* **What is expected**:
Once the pictures are set aside, retype the remaining entries exactly.

*** Opening Exercise data ***

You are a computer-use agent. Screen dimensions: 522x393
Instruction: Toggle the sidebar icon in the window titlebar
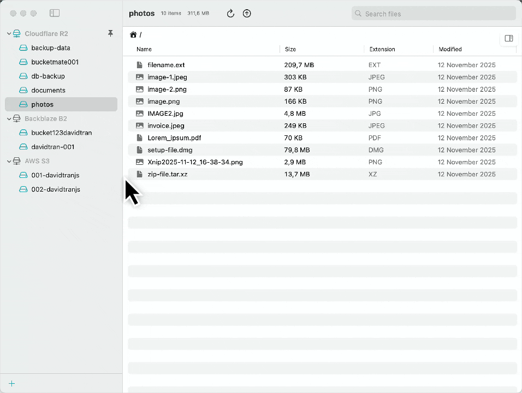pos(54,13)
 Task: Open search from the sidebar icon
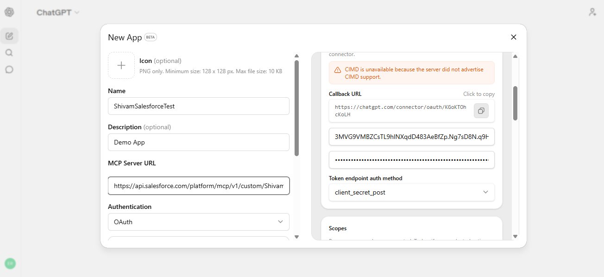tap(9, 52)
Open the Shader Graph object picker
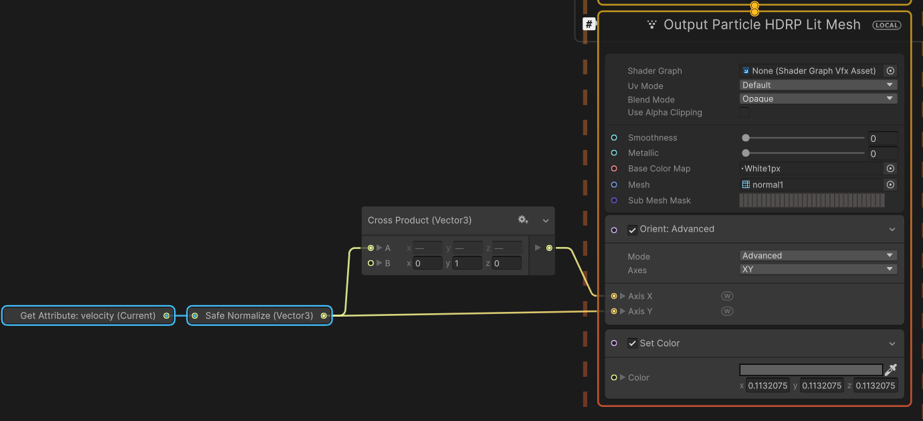The width and height of the screenshot is (923, 421). click(890, 71)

*** Closing Exercise data ***

* **Output**:
You are a computer-use agent. Screen dimensions: 522x393
Instruction: Toggle the sidebar icon in the window titlebar
pos(54,13)
 Task: Open search from the sidebar icon
tap(9, 52)
Open the Shader Graph object picker
The width and height of the screenshot is (923, 421). click(890, 71)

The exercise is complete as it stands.